APRIL 2018

Recording of the Month goes to Bouquet of Flowers

The recently released recording of the Bohuslav Martinů’s Bouquet of Flowers, which was recorded by the Prague Radio Symphony Orchestra led by conductor Tomáš Netopil, has received award Recording of the Month by the MusicWeb International. The new recording by Supraphon with Jan Novák's Philharmonic Dances was recorded also by soloists Kateřina Kněžíková, Michaela Kapustová, Jaroslav Březina, Adam Plachetka, the Prague Philharmonic Choir, and Kühn's Children's Choir. The full review is available here.

Tomáš Netopil © Marco Borggreve

Bohuslav Martinů's Bouquet of Flowers was recorded after more than 60 years after the premiere recording made by Karel Ančerl and the Czech Philharmonic in 1955, which Bohuslav Martinů himself listened to at Schönenberg. In addition to MusicWeb International, other prominent music magazines also appreciate the new recording.

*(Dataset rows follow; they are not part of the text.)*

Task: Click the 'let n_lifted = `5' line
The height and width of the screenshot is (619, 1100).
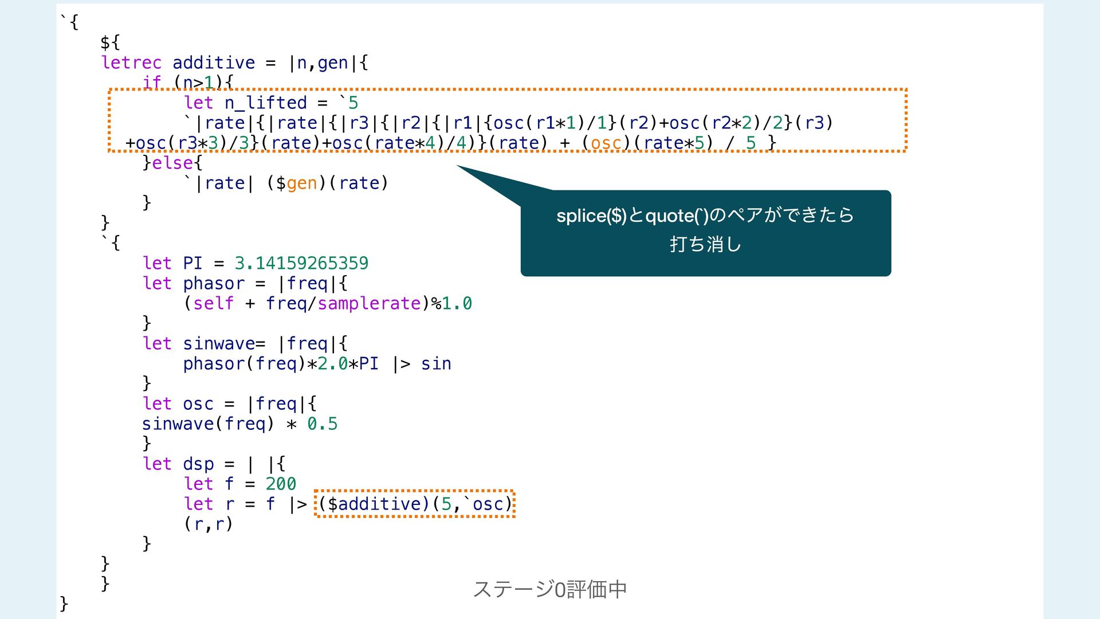Action: tap(270, 103)
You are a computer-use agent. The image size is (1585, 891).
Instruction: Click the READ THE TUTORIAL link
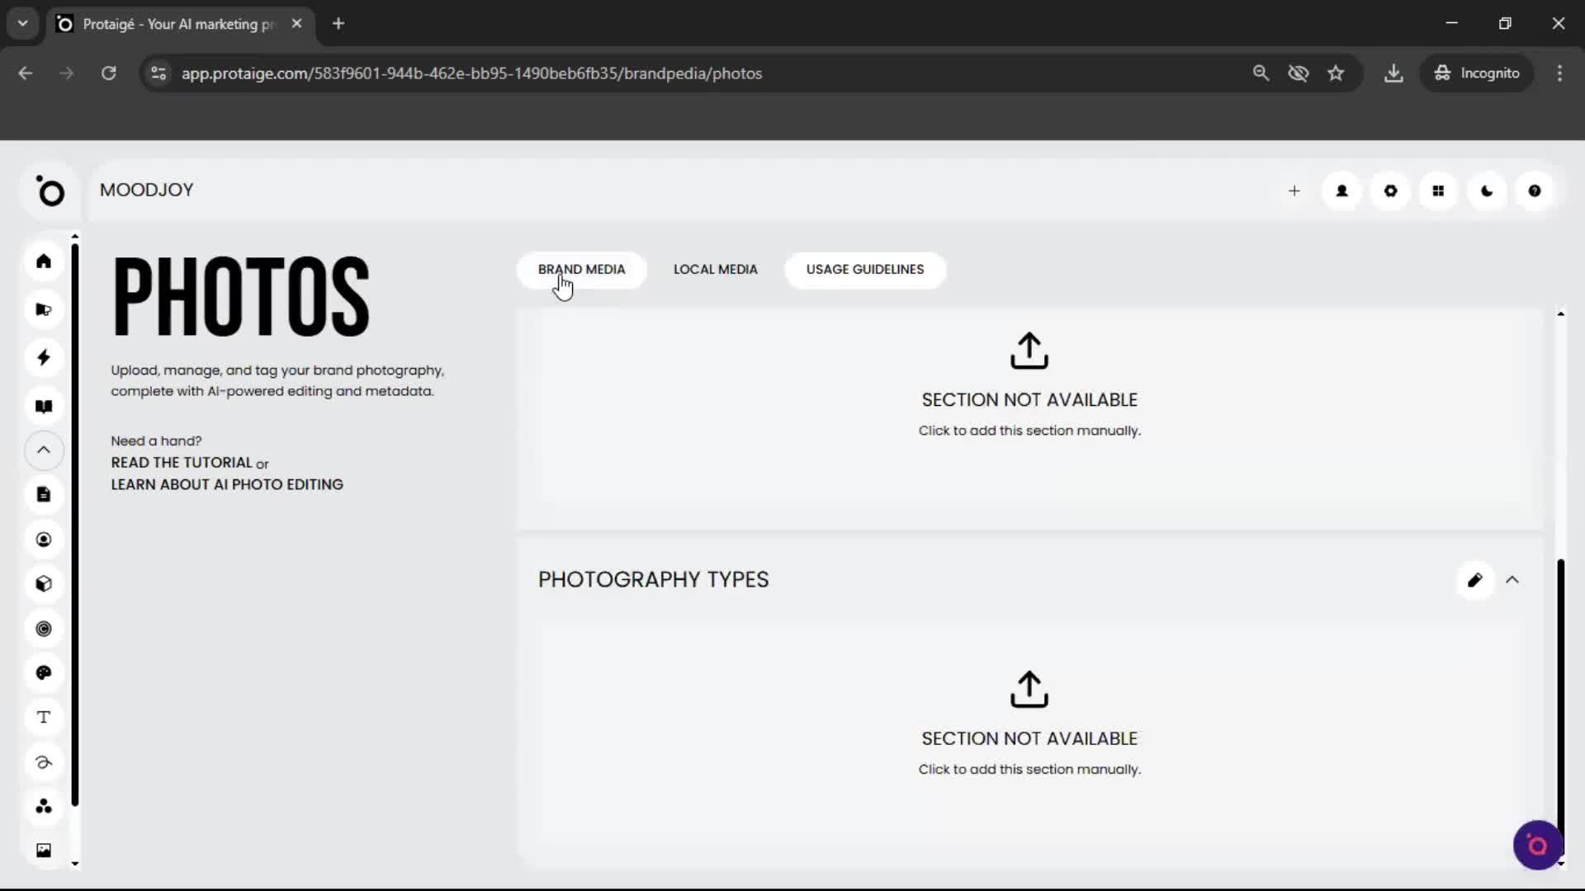(x=183, y=463)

“For those who love Czech music, this is a highly valuable disc. For those, like me, passionate about Martinů, it is indispensable… Performances throughout are excellent. Recordings are clear, and Netopil is emerging as a formidable musician. I have been impressed by previous recordings, and the Czech musical tradition seems very safe under his direction.”
MusicWeb International, April 2018

“Tomáš Netopil’s new account is a more than satisfactory alternative, gentler and softer than the older version but with no loss of precision, not least in the folk-cum-Stravinskian rhythms. To cap it all, the first studio recording of Jan Novák’s scintillating, Martinů-esque Philharmonic Dances (1955-56): why has it taken 61 years for this terrific tribute to the Czech Philharmonic to arrive in the studio? Buy and enjoy!”
Gramophone, February 2018

“On y gagne parfois une forme de tendress. Bref, sans déboulonner ‚la‘ référence, ce live de belle tenue mérite amplement sa médaile d´argent sur le podium.”
Diapason, February 2018

“An idiomatic performance of Bouquet of Flowers, an engaging cantata based on folk song, and displaying hints of Janáček and Stravinsky.”